In the past 15 years, research on deep learning-based target detection algorithms has made significant progress, becoming a mainstream research direction [2-3]. Breakthroughs have been achieved in training and deployment on local GPUs and cloud servers, but both have certain limitations in practical applications. Local GPUs are large in size and have high power consumption, making them difficult to deploy on embedded platforms; the transmission speed of cloud servers is limited by network bandwidth, making it difficult to meet real-time requirements. In contrast, Artificial Intelligence (AI) chips are specifically optimized for visual and language computing features from the outset of their architectural design, facilitating the deployment of target detection algorithms. AI chips can simulate the functions of brain neurons and synapses, employing a computational model where a group of neurons processes a group of instructions, offering faster speed and lower power consumption for tasks such as image and audio processing.

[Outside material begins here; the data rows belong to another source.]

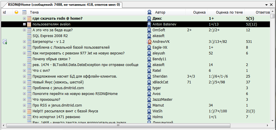Viewport: 276px width, 130px height.
Task: Expand the 'Новый Янус (кажись, шестой)' thread
Action: tap(25, 82)
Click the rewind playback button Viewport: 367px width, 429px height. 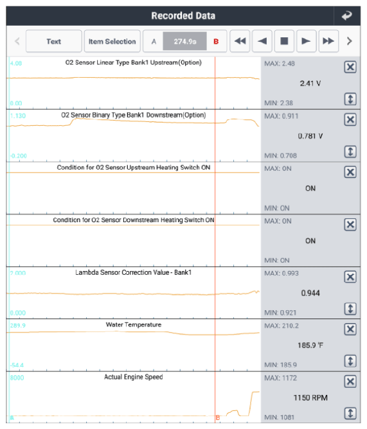[240, 41]
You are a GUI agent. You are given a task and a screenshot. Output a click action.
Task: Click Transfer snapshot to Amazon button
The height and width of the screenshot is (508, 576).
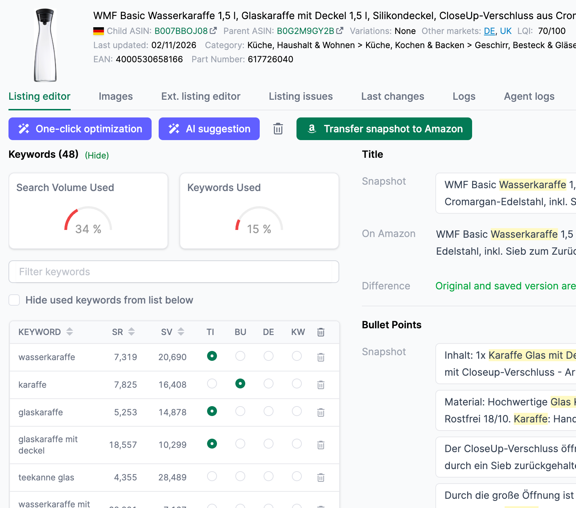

In China, deep learning algorithm deployment platforms have always been a focal point in scientific research and industrial applications. Currently, commonly used platforms largely rely on foreign hardware and software technologies, such as Xilinx's ZYNQ [4] series and NVIDIA's Jetson [5-6] series. While these hardware platforms have achieved significant success in deep learning applications, they involve reliance on underlying inference frameworks, development environments, and ecosystems. Therefore, using domestic platforms can more effectively protect information security.

(1) Based on the requirements for domestic solutions, real-time acquisition, and fast inference, domestic hardware was appropriately selected. Specifically, the RK3588 is used for inference computation, and the Logos2 FPGA is responsible for data acquisition. The platform's overall average power consumption is only about 20W, enabling long endurance. Concurrently, a brand-new development toolchain was designed based on this platform.

(2) We propose a target detection algorithm based on improved YOLOv5s and YOLOv8s. By introducing lightweight convolutional structures into the original models, computational efficiency is enhanced, allowing for faster inference execution under limited hardware resources. These lightweight convolutional structures also occupy less storage space and memory, making them suitable for mobile devices, embedded systems, and edge devices. Furthermore, the issue of high power consumption caused by oversized models can also be mitigated by lightweight convolutional structures, making the improved models easier to deploy and maintain.

(3) A series of effective methods were adopted to improve the inference speed of the models on resource-constrained domestic AI platforms. Firstly, model quantization technology was used to reduce the computational complexity of the models by decreasing the number of model parameters, thereby increasing inference speed. While maintaining accuracy, the model size was successfully reduced, saving storage space. Secondly, thread pool technology was employed to parallelize the model inference tasks, fully utilizing the multi-core processors of the domestic AI platform and improving inference efficiency. Finally, hardware frequency locking was implemented. By adjusting the operating frequencies of the CPU and GPU, they can run at optimal performance under different loads, further enhancing inference speed and efficiency. These measures provide a feasible solution for efficient inference in resource-constrained environments.